Sometimes about women and sometimes about their vagina’s too. I figure I will write about this now since V-Day is fast approaching and I don’t think there is a show here in Jerusalem so I feel I should do my part to give props to the ladies…and their vaginas.
(I thought I would catch you off guard with that first bit so you might not notice that I haven’t written in a month. Sorry. I suck.)
So. With the change of semesters my class in mishna has now switched to gemara. What that means is that we were studying a compilation of oral law which was codified between 200BCE and 200CE and is the first building block, essentially, of the oral law in the larger sense. The Talmud (oral law) is made up of two main parts: the mishna which I just explained and the gemara which is discussion around the mishna. I hope that was clear.
Now my class, instead of studying mishna, is working on applying the mishnayot (plural of mishna) that we learned in the first part of the year and learning gemara on a selected few of them. We have had four classes so far in the new semester and it was a big change for the class.

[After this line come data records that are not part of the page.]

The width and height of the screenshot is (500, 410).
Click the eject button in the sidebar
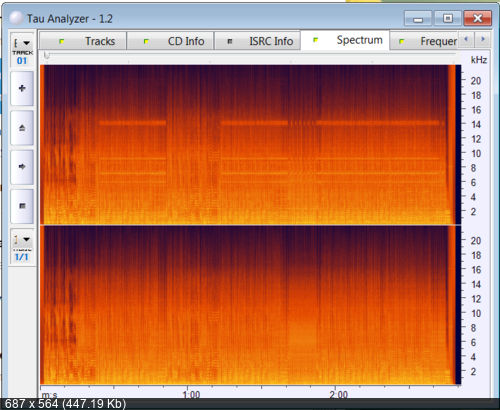pos(22,128)
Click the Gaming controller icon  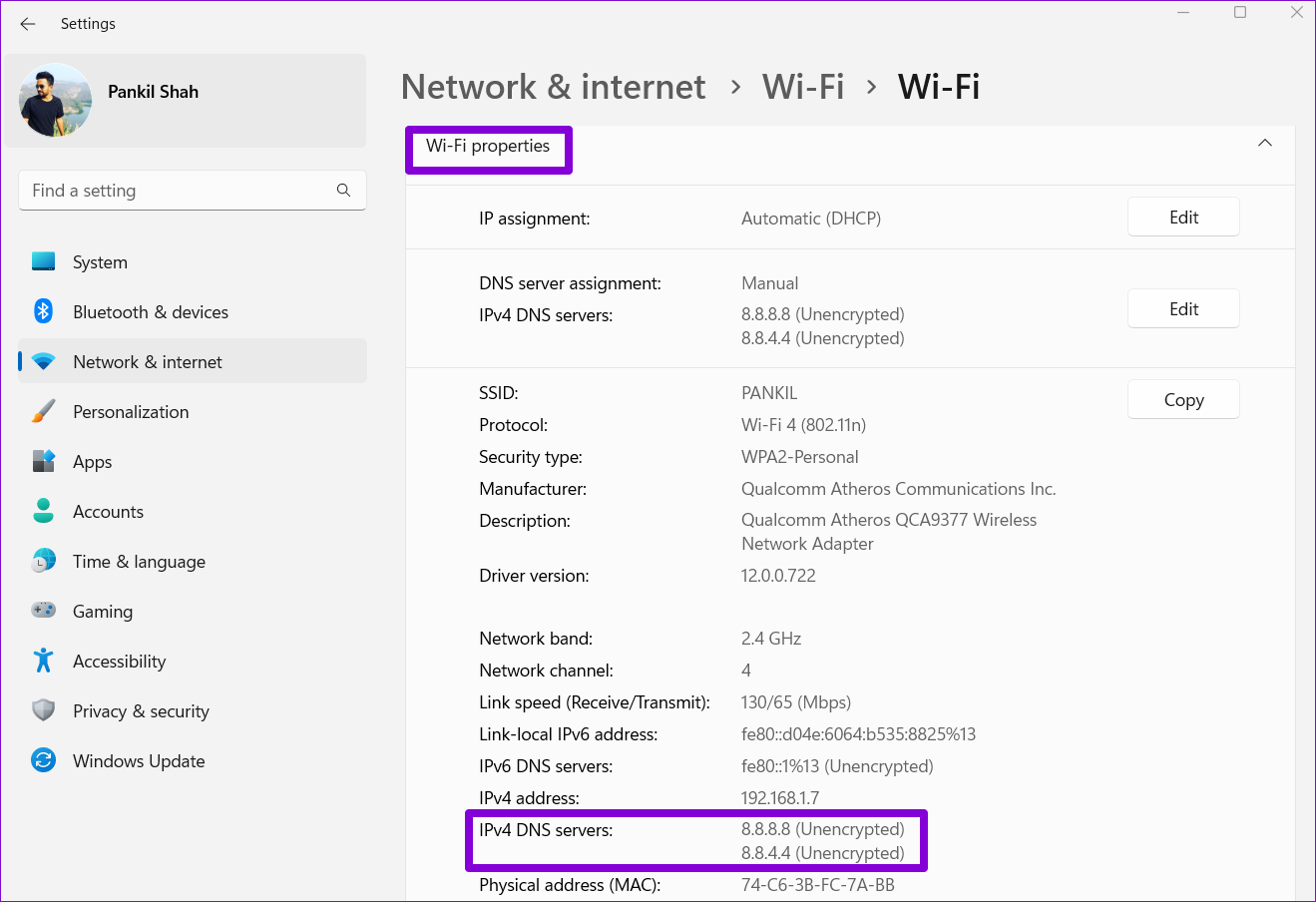[x=43, y=611]
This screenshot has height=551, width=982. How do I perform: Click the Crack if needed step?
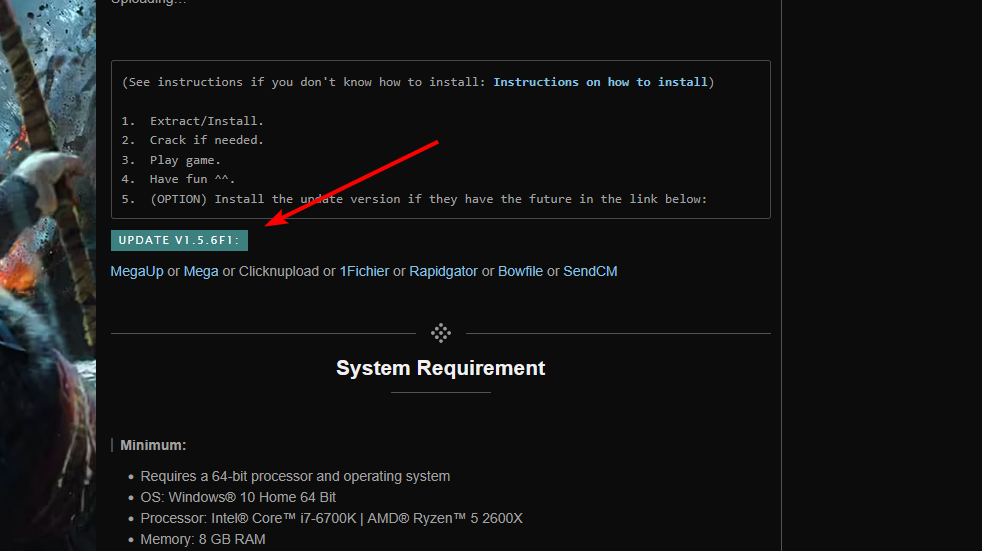[x=206, y=140]
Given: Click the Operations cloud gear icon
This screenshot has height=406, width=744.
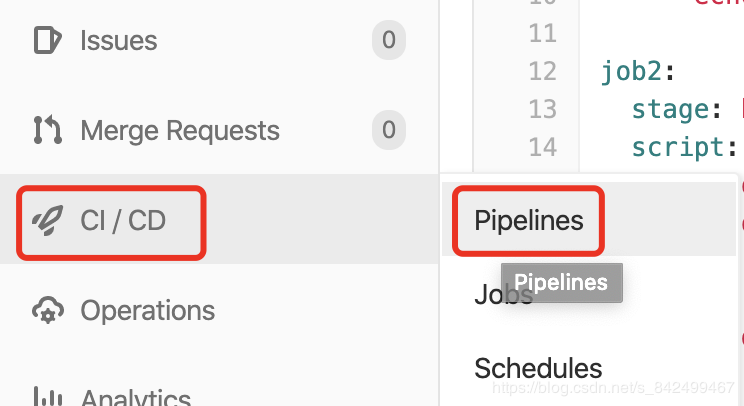Looking at the screenshot, I should 47,311.
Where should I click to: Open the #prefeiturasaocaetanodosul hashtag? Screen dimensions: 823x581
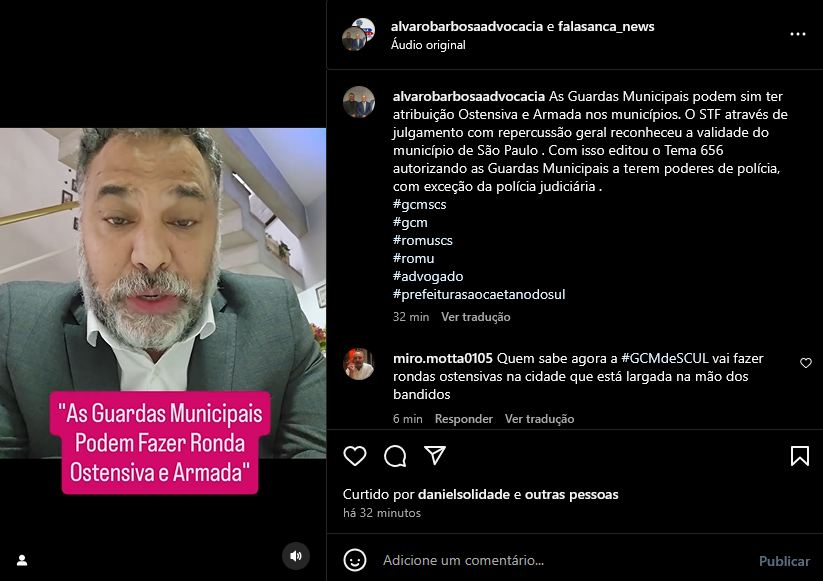pos(479,294)
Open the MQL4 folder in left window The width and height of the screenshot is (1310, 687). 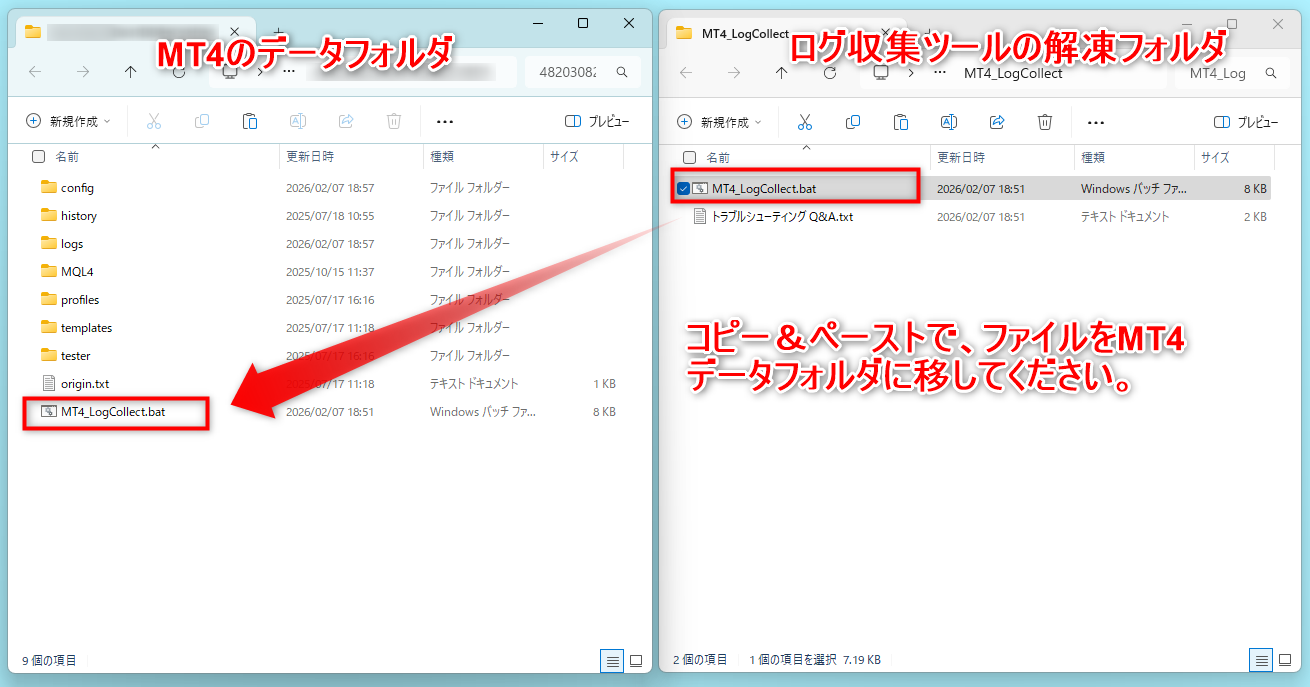click(77, 271)
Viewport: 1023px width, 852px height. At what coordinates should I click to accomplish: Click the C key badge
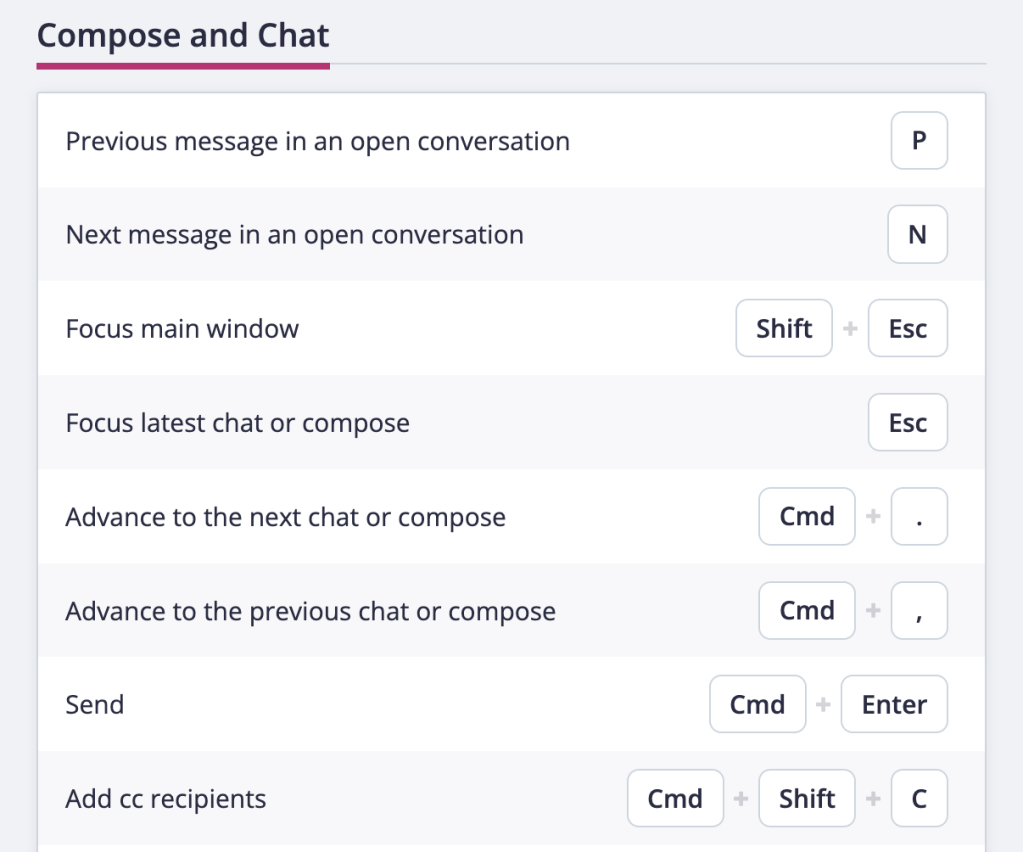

This brings me to the topic we discussed at the end of last class that I’m sure would weigh on anyone’s mind once they figure out what the *&%%^$ Talmud is. Why the HELL would we want to study it today?
Some reasons provided by the class:
Historical – it is a very detailed document that gives a lot of insight into the world of Jews throughout the centuries first with the mishna, then the gemara and then later and later commentaries on the gemara.
Social – it sheds light on society’s challenges and realities both within the Jewish community and between Jews and non-Jews, and how we reacted and dealt with these.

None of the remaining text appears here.